| SET TASK A |
Rewrite the stretch of the reflection on fidelity from "We are free" through "wills us to be.", substituting "the Lord" for "Christ".
| SET TASK B |
Answer these questions from the reflection on fidelity:
(i) Where does the reflection say Christ awaits us?
(ii) Who does it say rightly named "the duty of the moment"?
(iii) Whom does it call "our model and patron"?
| SET TASK C |
Extend the reflection on fidelity to Christ past its closing sentence about St. Joseph.

| GIVEN TEXT |
Love’s invitation to intimacy is given, inviting us to ‘come and see.’
Always Love gives us freedom.
We are free to follow Him, or not.
Yet the essence of fidelity is to choose to always be inclined towards Christ, to follow Him; being always with Christ wherever He is in the moment.
Where is Christ in this moment?
Awaiting us precisely, where the Father wills us to be.
The place where Jesus dwells is there.
It is to be one with Him in that place He invites us to when He says: ‘come and you will see.’
Only when we follow Him, as St. Joseph did, into the reality, mystery, grace, of each moment, through fidelity to what the Servant of God, Catherine Doherty rightly named: the duty of the moment -–will we dwell truly, live and move and have our being completely, in Him, with Him, through Him, for Him!
Then all that we hunger for, seek, do, will be in accord with the fullness of our baptismal and priestly vocation.
Then, like our model and patron St. Joseph, will we be true whole and holy men.

| DATA |
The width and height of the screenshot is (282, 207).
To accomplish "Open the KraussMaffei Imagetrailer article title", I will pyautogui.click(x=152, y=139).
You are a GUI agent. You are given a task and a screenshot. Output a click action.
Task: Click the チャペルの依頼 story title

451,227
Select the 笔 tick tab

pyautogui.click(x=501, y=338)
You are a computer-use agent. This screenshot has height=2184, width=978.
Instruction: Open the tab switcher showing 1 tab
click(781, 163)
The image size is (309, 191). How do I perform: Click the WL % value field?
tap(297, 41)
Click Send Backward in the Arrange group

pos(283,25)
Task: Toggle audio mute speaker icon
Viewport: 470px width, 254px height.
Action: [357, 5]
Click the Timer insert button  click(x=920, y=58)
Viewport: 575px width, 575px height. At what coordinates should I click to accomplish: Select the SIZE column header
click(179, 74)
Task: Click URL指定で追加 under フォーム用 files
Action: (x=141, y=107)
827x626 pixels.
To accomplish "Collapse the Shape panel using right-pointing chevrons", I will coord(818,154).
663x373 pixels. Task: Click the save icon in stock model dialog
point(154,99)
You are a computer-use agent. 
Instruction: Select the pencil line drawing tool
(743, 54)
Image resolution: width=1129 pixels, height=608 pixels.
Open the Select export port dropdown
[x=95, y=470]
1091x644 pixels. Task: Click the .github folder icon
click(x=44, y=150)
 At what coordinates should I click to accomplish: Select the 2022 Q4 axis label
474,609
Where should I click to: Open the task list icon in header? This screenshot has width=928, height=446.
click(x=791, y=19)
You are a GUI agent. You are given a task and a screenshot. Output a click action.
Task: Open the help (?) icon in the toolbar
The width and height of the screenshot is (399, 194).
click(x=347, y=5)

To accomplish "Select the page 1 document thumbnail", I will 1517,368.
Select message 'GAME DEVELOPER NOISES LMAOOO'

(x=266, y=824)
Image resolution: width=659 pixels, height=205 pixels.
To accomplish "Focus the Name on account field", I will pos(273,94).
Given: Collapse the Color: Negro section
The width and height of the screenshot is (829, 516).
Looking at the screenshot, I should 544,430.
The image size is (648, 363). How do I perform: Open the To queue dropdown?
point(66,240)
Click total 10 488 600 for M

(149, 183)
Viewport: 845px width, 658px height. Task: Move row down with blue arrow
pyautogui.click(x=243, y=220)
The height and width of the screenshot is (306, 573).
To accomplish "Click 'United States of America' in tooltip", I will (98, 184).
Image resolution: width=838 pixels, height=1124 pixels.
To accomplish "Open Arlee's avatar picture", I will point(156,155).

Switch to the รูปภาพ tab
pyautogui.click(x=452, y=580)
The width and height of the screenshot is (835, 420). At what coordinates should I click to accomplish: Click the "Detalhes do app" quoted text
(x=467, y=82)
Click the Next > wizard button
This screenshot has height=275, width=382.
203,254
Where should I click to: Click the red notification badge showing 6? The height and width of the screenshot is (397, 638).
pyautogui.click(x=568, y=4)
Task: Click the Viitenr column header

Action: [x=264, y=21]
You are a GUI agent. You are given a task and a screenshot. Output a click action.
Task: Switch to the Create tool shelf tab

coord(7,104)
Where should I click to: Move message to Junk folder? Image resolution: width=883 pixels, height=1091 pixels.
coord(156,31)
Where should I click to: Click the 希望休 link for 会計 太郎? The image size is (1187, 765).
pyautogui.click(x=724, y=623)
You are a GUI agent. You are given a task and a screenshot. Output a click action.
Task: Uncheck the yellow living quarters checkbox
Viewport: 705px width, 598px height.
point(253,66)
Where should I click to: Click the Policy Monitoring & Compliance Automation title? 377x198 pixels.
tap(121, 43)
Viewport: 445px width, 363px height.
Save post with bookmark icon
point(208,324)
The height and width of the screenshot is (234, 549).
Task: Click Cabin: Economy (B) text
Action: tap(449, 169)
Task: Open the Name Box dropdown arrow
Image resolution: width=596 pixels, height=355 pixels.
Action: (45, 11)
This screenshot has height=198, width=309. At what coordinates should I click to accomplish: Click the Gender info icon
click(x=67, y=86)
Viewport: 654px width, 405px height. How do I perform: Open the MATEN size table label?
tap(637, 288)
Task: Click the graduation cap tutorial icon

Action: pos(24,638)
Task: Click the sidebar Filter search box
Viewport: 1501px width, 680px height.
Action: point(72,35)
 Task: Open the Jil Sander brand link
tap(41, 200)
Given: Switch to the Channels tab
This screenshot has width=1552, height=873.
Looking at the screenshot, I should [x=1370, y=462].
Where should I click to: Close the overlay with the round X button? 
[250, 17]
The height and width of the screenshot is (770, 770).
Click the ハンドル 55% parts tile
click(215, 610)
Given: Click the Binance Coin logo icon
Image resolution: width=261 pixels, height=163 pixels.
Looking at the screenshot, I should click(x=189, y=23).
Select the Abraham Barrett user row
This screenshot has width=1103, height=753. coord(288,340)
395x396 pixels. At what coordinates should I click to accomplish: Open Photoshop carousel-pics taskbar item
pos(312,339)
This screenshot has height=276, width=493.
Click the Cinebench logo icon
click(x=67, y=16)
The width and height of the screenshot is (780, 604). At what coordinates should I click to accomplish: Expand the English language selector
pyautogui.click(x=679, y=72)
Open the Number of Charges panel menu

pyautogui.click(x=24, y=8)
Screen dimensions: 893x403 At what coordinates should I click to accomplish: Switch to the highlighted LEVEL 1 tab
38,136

| EXPECTED OUTPUT A |
We are free to follow Him, or not.
Yet the essence of fidelity is to choose to always be inclined towards the Lord, to follow Him; being always with the Lord wherever He is in the moment.
Where is the Lord in this moment?
Awaiting us precisely, where the Father wills us to be.

| EXPECTED OUTPUT B |
(i) Precisely where the Father wills us to be.
(ii) The Servant of God, Catherine Doherty.
(iii) St. Joseph.

| EXPECTED OUTPUT C |
Then, in the reality of being in persona Christi, will we know joy! [Jn.4:34; 5:30; 6:38; 14:9-11]
Fidelity is being in relationship with the Father in the place, manner, of Christ’s own relationship with the Father.
While this is true for all the baptized, its particular emphasis in our priestly lives is precisely rooted in the reality of our being consecrated by sacrament in persona Christi.
Our divine election assures us of the needed sanctifying grace of fidelity, in Christ to the Father by the action of the Holy Spirit.
Our fidelity is within the reality of communion of love with the Holy Trinity.
As the courageous and humble man chosen to be the earthly father-protector of the Child and His Mother, we too must strive to be faithful in the reality of every moment wherein Christ is always ‘walking towards us’:
                                                      …..you are always and everywhere the bearers of your particular vocation; you are the bearers of the grace of Christ, the eternal Priest, and bearers of the charism of the Good Shepherd. And this you can never forget; this you can never renounce; this you must put into practice at every moment, in every place and in every way. [39]
It is when we choose, or attempt to, as it were, deny for the purpose of some form of self-indulgence or lack of truth-speaking courage, to be unmanly that we at the same time choose to forget who we are as priests.
This is when fidelity itself becomes unbearable.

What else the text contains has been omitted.